New Energy Minister Gerry Brownlee said unequivocally yesterday National would introduce an emissions trading scheme - the same day Parliament signed off a planned select committee review of such a scheme.
It marks National's fourth position on the matter in the past six weeks.
"We've made it very, very clear that we are going to have an ETS," Mr Brownlee said. "It is the way to progress and we want to just make sure that all the other factors that are bothering people are well considered by that committee."
National said during the election campaign it would have an emissions trading scheme but amend the one passed by the previous Labour Government.
In a surprise after the election, it then said a select committee would look at amendments to an emissions trading scheme "or alternatives to it including carbon taxes".
Under a hail of criticism, and a move by the United States President-elect Barack Obama to back an ETS, Prime Minister John Key has since then suggested that an ETS was the likely outcome of the select committee.
Now, according to Mr Brownlee, who is also Leader of the House, an ETS is a certainty.
National agreed to the select committee inquiry in its confidence and supply agreement with Act, which wanted the committee to go back to basics and questions the science of climate change.
Terms of reference for the review confirmed in Parliament yesterday included one that is so broad it appears the science could be debated: it is to "identify the central/benchmark projections which are being used as the motivation for international agreements to combat climate change; and consider the uncertainties and risks surrounding those projections."

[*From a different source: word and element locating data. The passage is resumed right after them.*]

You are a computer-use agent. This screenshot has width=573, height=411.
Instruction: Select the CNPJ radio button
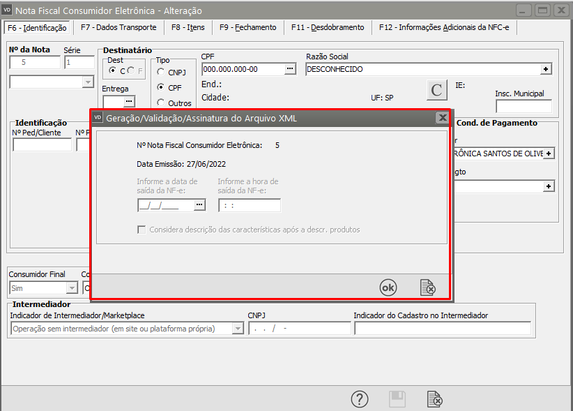[x=161, y=72]
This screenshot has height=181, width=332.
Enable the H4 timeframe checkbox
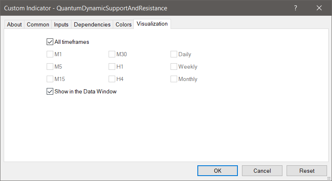click(x=112, y=79)
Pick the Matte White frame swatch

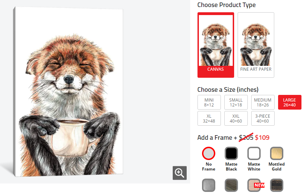coord(254,153)
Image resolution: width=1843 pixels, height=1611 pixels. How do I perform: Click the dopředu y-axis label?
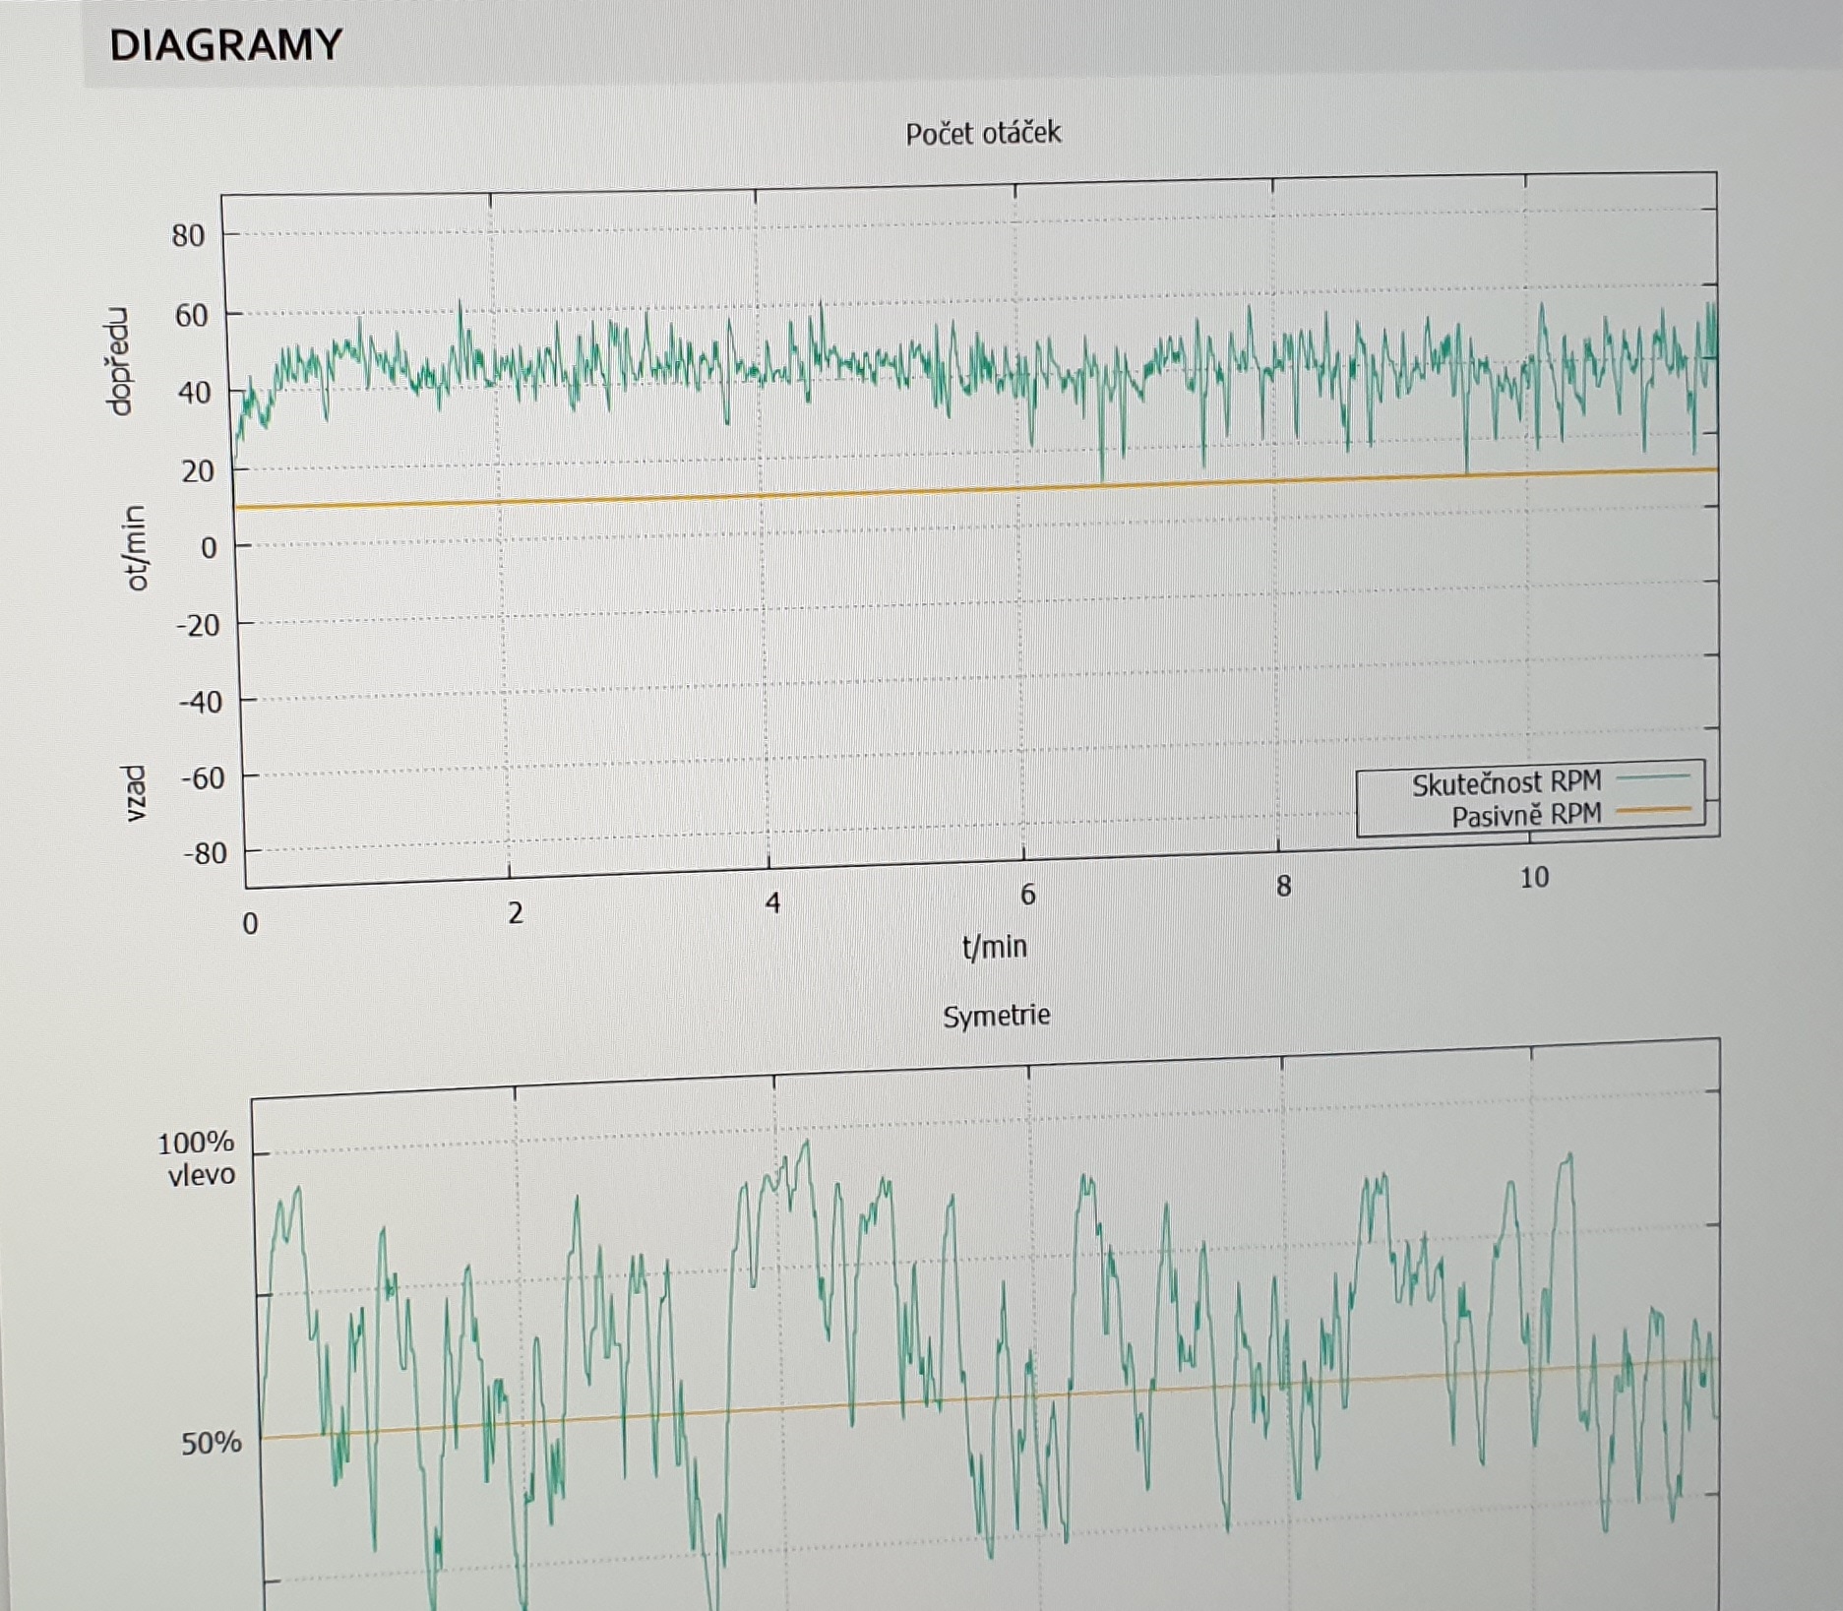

Act leader Rodney Hide, who will sit on the committee, said that the committee would look at the science; Mr Brownlee and committee chairman Peter Dunne said it would not.
Mr Brownlee also announced yesterday that a law obliging oil companies to sell a proportion of biofuel would be repealed next week.
He said there had been no guarantee that the biofuels would be produced sustainably and there were concerns that it would increase the cost of petrol by up to 8c a litre.